● **Compito scritto a**: Modifica l'articolo su Insegno: riportalo cominciando dalle parole "Corriere della Sera, 29" e fermandoti dopo "Pino, e adesso?", mettendo "la premier" al posto di "Giorgia Meloni".

======== Testo estratto

Corriere della Sera, 29 ottobre 2023
Ascesa e caduta di Insegno
Il presentatore preferito da Giorgia Meloni giace laggiù, lì sotto, all’1,8% di share.
Pino, e adesso?
Pino, lo chiudete o no questo Mercante in Fiera?
Pino, come la cambiamo l’egggemonia culturale del Paese con ascolti così striminziti? (sembra di sentire la voce severa di Giovanbattista Fazzolari, il sottosegretario turbato da questa Rai che perde milioni di ascoltatori ogni giorno, in molti programmi).
Domande pruriginose, preambolo inutile. Seguiamo invece un testimone oculare, una fonte, che fa strada nei corridoi grigiastri del centro di produzione «Fabrizio Frizzi», l’ex leggendaria Dear, mura gonfie di umidità e cavi elettrici, luci al neon sempre accese, dove Pino Insegno registra il suo programma.

================
======== Dati dell'esercizio

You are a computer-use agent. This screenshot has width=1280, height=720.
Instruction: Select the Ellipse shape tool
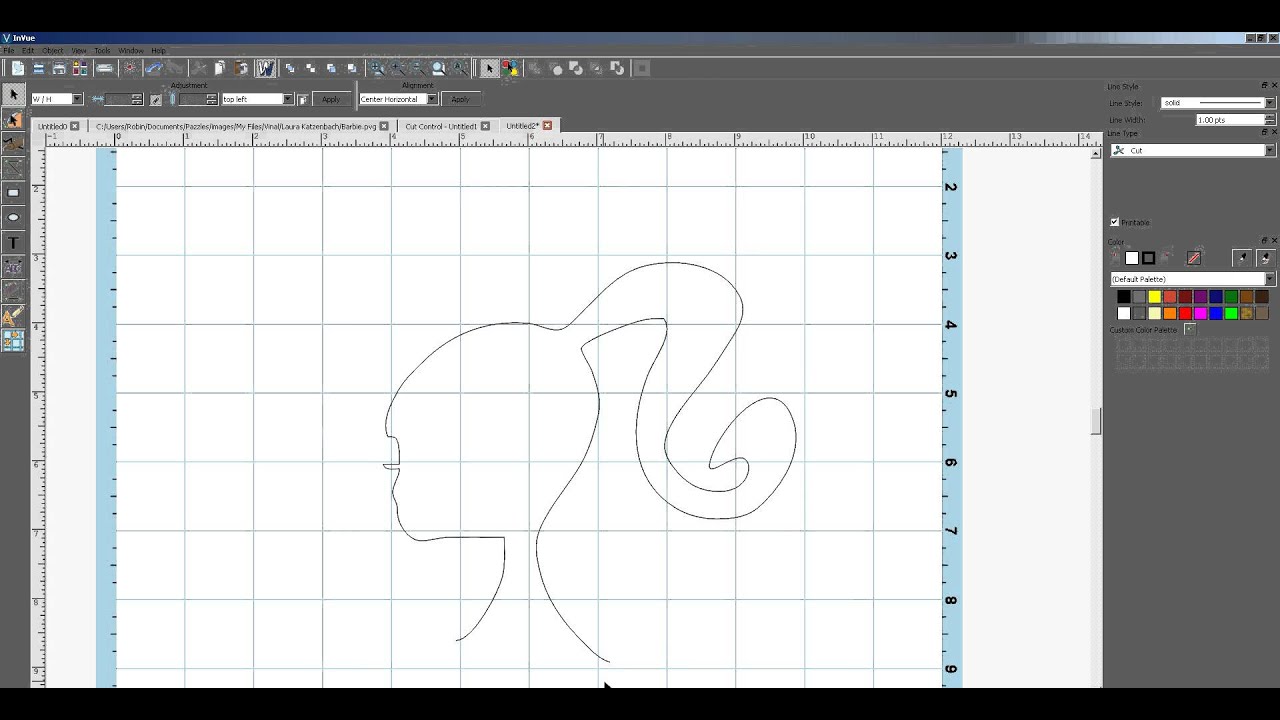click(14, 217)
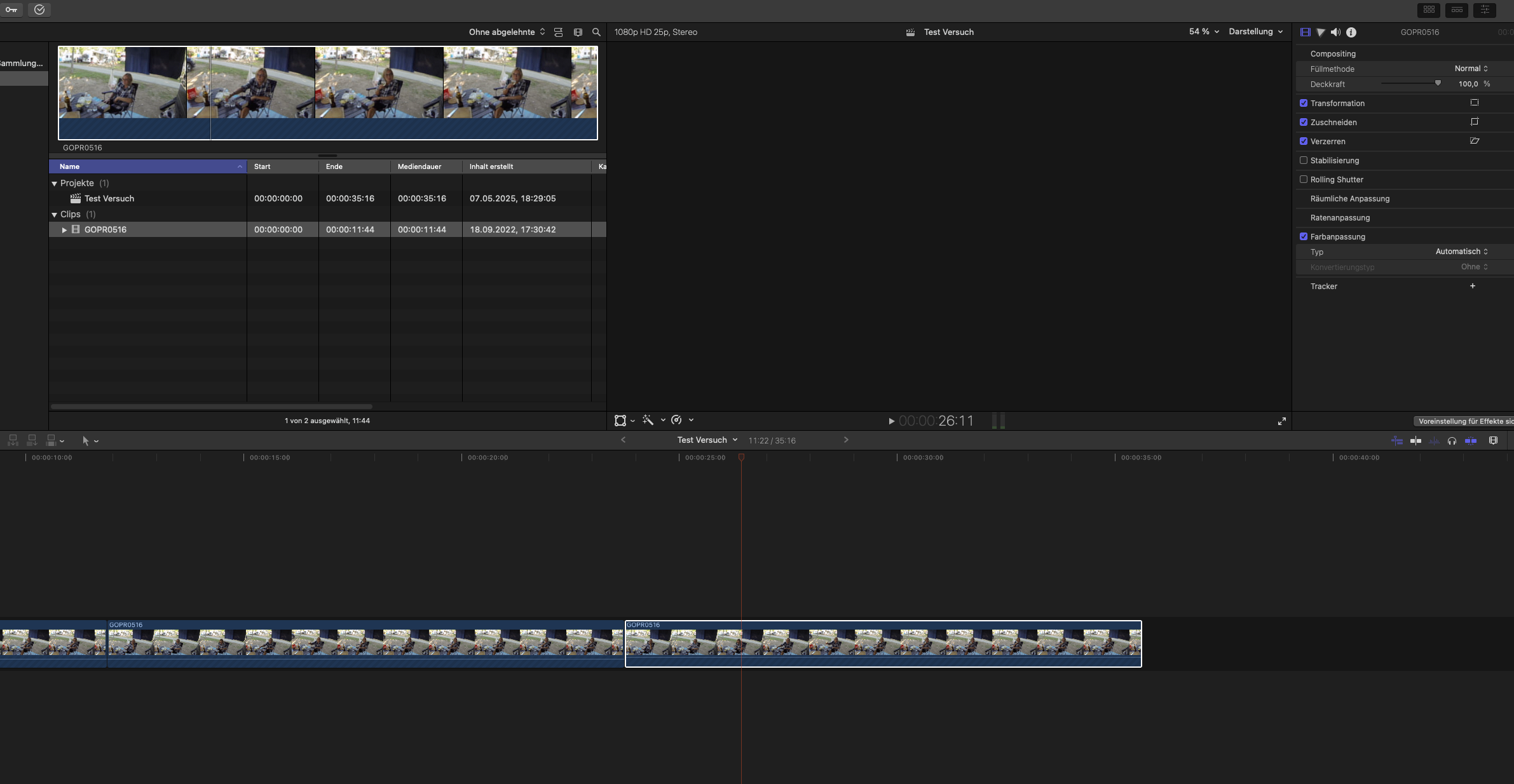Open the Füllmethode Normal dropdown
Viewport: 1514px width, 784px height.
click(x=1471, y=69)
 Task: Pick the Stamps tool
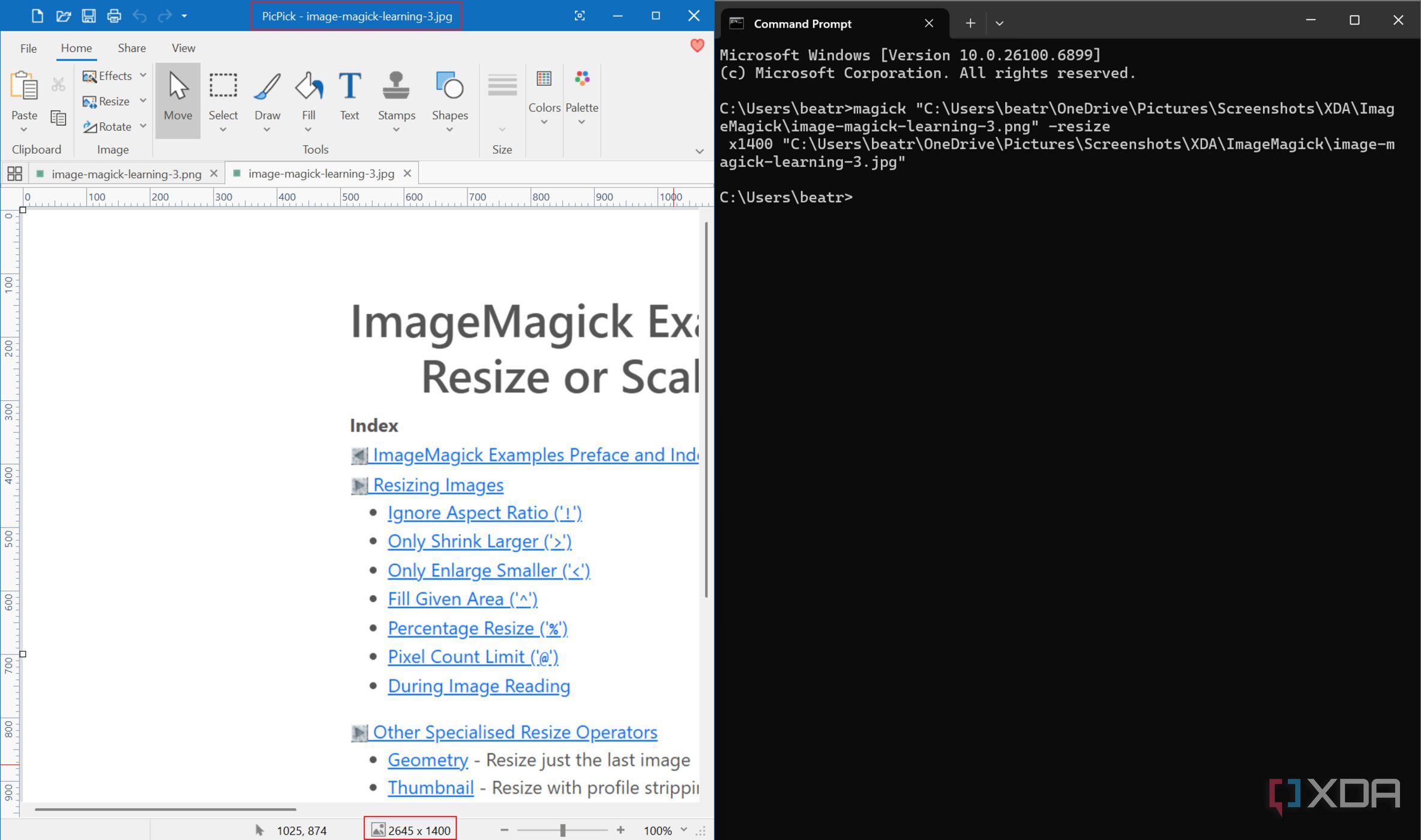click(x=396, y=87)
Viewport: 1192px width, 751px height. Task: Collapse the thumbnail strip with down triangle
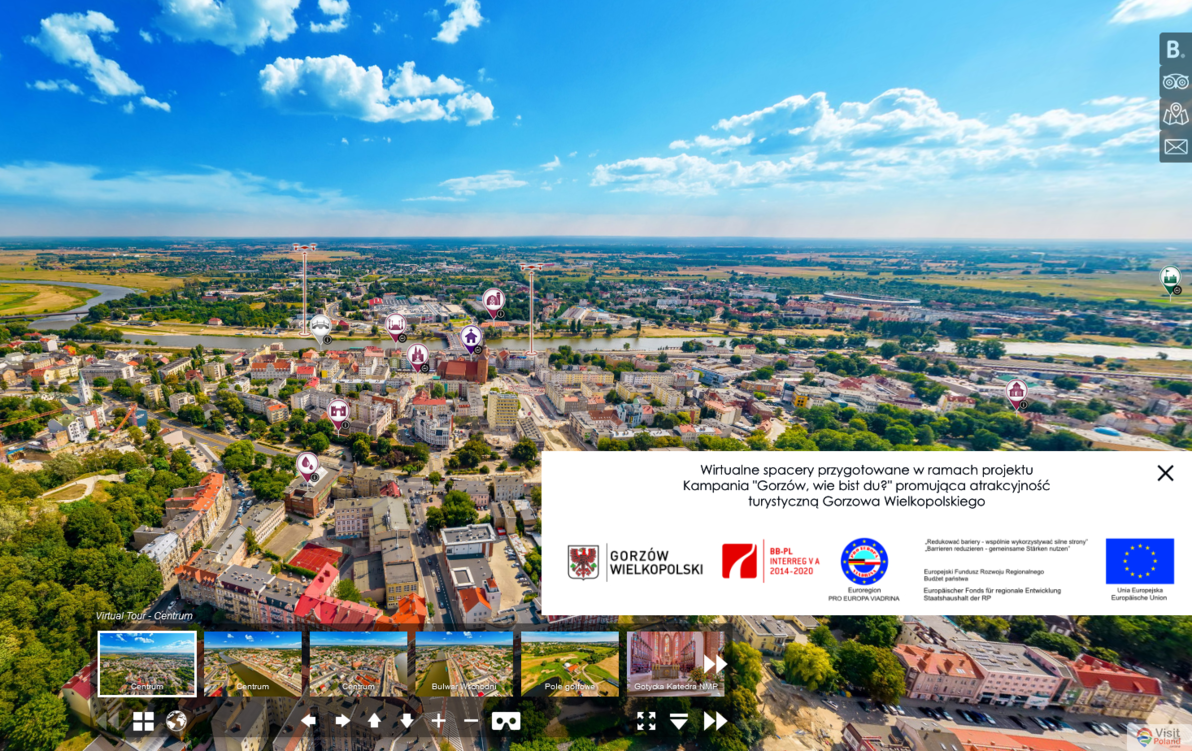coord(679,721)
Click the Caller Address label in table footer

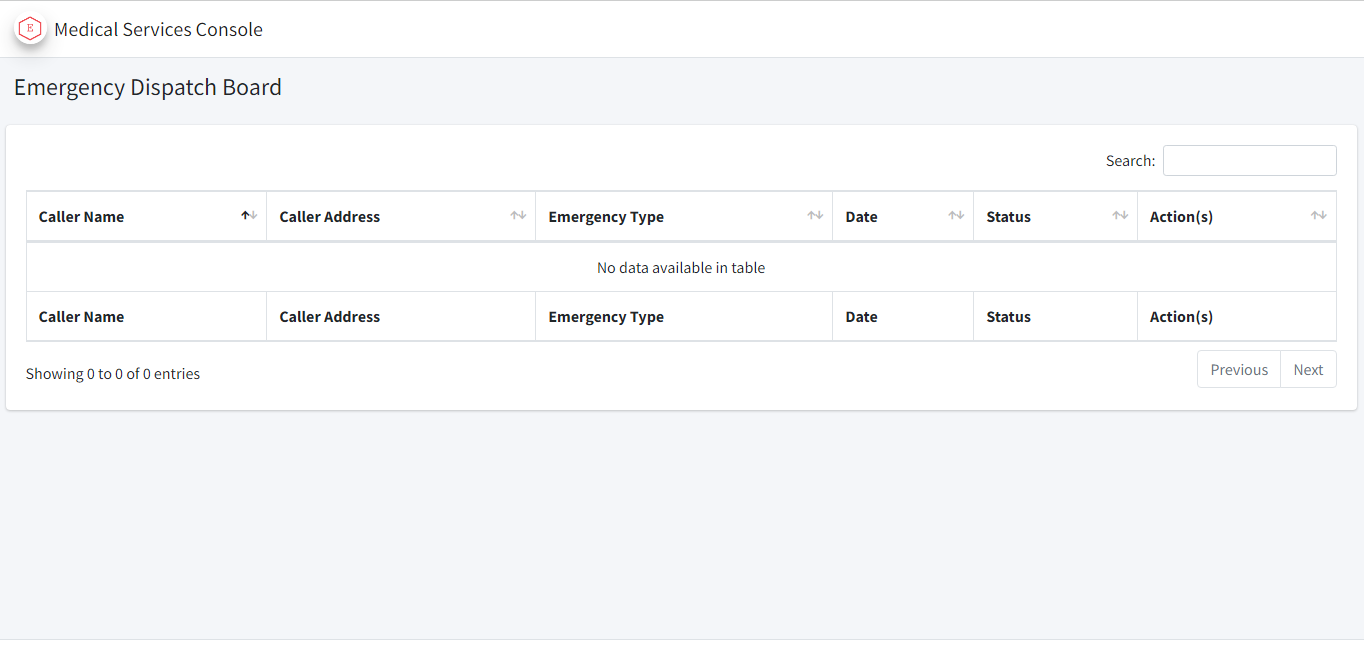329,317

================

● **Compito scritto b**: Converti in un elenco numerato tutte le righe dei dati qui sopra, saltando quelle vuote e lasciando fuori le immagini.

● **Risposta corretta a**:
Corriere della Sera, 29 ottobre 2023
Ascesa e caduta di Insegno
Il presentatore preferito da la premier giace laggiù, lì sotto, all’1,8% di share.
Pino, e adesso?

● **Risposta corretta b**:
1. You are a computer-use agent. This screenshot has width=1280, height=720.
2. Instruction: Select the Ellipse shape tool
3. click(14, 217)
4. Open the Füllmethode Normal dropdown
5. Viewport: 1514px width, 784px height.
6. click(x=1471, y=69)
7.  Task: Pick the Stamps tool
8. click(x=396, y=87)
9. Viewport: 1192px width, 751px height. Task: Collapse the thumbnail strip with down triangle
10. coord(679,721)
11. Click the Caller Address label in table footer
12. 329,317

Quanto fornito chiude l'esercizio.